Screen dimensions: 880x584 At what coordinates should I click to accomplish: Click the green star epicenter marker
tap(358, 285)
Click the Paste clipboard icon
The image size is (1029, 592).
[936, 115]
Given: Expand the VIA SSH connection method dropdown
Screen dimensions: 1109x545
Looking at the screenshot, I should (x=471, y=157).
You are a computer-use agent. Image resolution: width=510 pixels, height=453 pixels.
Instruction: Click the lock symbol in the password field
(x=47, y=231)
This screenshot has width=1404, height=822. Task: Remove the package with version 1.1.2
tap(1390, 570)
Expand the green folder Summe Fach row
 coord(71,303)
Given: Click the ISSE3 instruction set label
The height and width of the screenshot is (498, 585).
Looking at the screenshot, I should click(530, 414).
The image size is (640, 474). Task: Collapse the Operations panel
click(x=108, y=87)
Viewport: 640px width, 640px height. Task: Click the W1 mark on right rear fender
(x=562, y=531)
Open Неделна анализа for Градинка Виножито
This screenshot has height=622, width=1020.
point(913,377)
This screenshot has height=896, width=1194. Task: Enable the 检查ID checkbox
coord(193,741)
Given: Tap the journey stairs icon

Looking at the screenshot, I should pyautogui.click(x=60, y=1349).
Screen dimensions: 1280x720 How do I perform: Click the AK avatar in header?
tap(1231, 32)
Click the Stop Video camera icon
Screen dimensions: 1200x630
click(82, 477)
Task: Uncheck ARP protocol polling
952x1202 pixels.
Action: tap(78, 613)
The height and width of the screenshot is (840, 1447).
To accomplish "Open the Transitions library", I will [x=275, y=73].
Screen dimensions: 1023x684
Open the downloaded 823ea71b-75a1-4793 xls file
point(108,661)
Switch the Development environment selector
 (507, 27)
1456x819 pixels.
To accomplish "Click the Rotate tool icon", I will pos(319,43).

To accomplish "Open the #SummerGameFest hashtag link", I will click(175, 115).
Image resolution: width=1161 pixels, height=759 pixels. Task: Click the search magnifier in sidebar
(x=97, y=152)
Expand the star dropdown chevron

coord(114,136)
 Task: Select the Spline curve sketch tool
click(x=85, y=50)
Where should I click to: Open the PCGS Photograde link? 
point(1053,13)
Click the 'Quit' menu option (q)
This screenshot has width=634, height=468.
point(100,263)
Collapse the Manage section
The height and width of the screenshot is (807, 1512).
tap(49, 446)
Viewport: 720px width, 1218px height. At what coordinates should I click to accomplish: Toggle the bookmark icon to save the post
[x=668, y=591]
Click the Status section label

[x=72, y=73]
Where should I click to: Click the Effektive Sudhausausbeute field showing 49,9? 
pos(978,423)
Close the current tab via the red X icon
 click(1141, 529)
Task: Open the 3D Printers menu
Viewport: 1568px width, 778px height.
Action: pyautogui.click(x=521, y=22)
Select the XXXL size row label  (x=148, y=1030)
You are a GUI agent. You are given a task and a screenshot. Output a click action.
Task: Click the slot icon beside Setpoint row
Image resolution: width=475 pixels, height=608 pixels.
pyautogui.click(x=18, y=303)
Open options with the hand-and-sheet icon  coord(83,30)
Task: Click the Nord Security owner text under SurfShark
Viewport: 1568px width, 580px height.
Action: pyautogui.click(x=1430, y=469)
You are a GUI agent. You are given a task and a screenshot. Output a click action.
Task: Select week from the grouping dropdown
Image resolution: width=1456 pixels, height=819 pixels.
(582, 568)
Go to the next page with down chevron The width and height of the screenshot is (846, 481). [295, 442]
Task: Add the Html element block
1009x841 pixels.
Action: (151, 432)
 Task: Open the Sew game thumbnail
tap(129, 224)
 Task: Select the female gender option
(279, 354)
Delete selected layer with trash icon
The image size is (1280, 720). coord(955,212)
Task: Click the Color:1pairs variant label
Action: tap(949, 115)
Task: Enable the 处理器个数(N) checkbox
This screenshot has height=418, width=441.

# [What you should do]
In your reply, restate exactly the lines from the start of the records above through the line holding "Given: Expand the", including both, and nothing else.

# [Your solution]
Screen dimensions: 880x584 At what coordinates should I click to accomplish: Click the green star epicenter marker
tap(358, 285)
Click the Paste clipboard icon
The image size is (1029, 592).
[936, 115]
Given: Expand the VIA SSH connection method dropdown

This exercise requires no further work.